• [WHAT TO PRODUCE] Give again, word for word, every line in the entries below from the line with "You are a GUI" up to and including the line with "The width and height of the screenshot is (523, 375).", and no other line.

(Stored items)
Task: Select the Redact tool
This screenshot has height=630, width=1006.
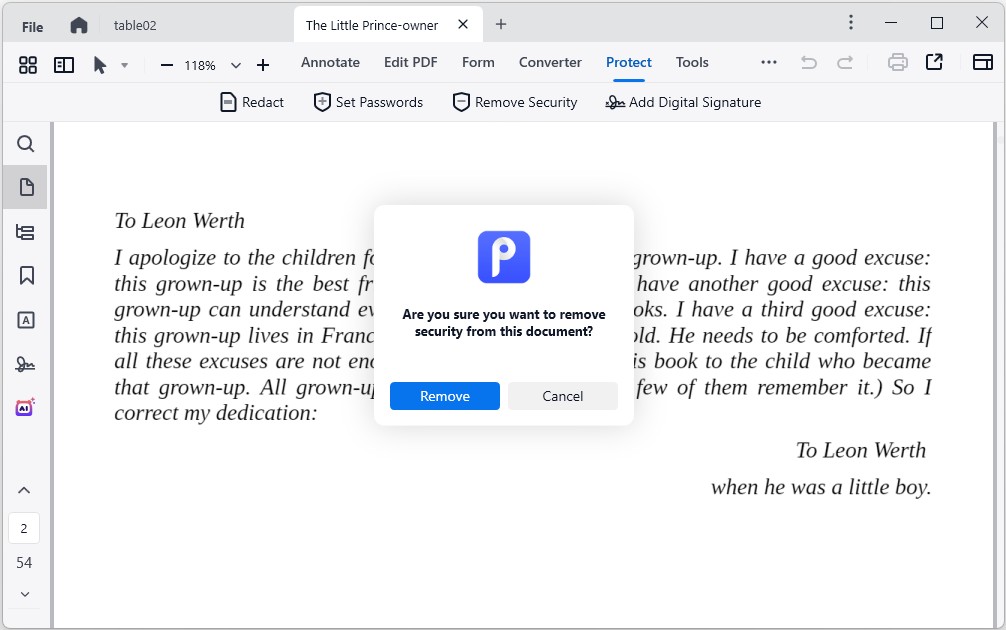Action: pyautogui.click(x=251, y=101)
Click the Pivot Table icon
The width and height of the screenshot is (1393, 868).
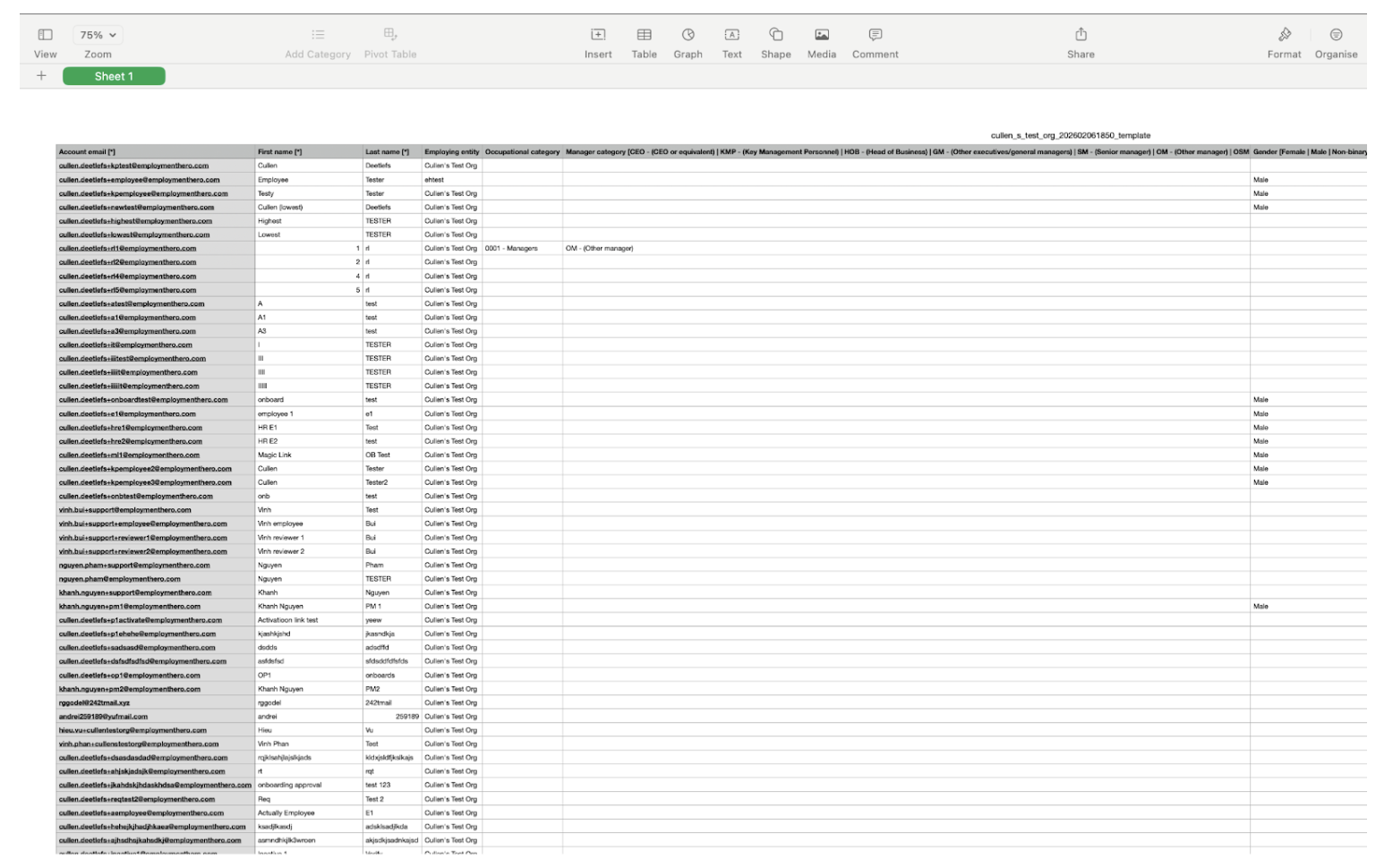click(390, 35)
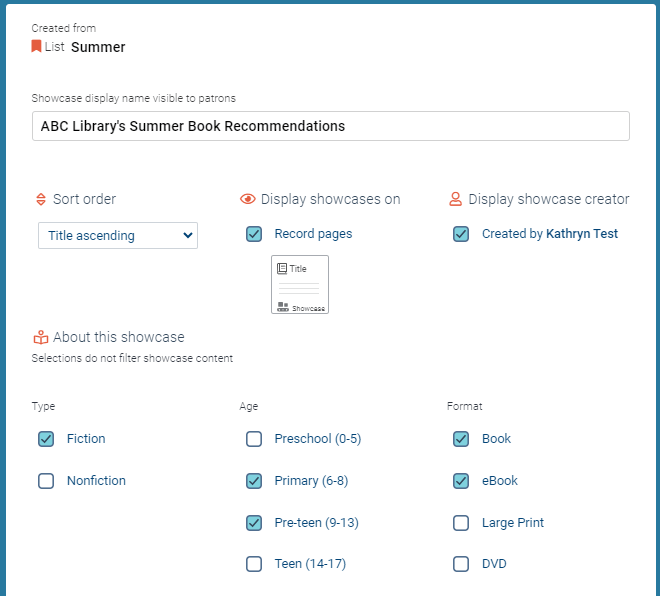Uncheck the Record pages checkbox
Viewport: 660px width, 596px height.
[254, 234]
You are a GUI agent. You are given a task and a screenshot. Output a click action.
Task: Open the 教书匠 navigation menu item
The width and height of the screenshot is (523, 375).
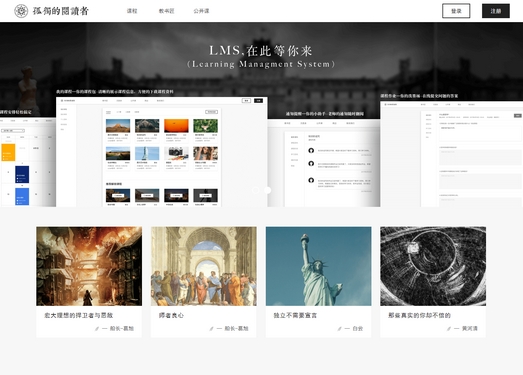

---

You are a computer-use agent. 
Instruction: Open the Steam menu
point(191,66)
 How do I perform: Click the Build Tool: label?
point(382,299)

==

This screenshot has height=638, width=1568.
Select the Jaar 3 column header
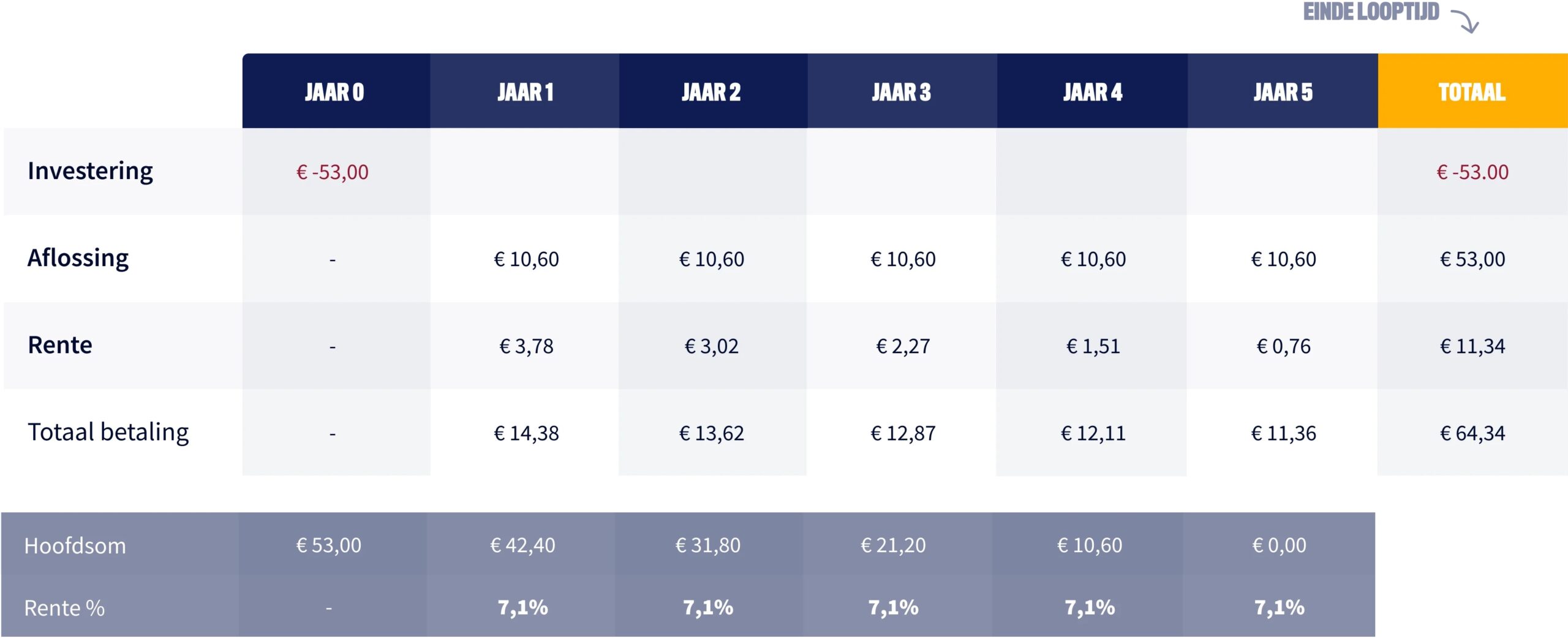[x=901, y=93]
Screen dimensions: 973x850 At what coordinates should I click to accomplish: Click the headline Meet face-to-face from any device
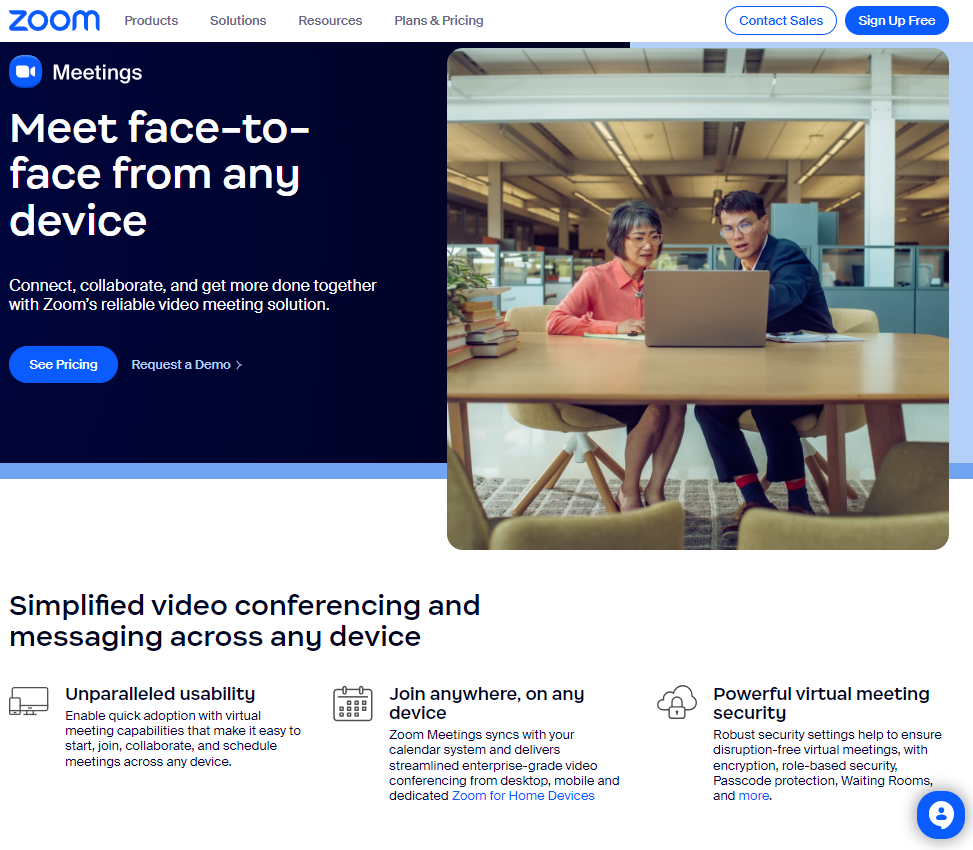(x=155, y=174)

• [EXERCISE RESPONSE]
You are a GUI agent. You are given a task and a screenshot. Output a click action.
Task: Open the 教书匠 navigation menu item
The width and height of the screenshot is (523, 375).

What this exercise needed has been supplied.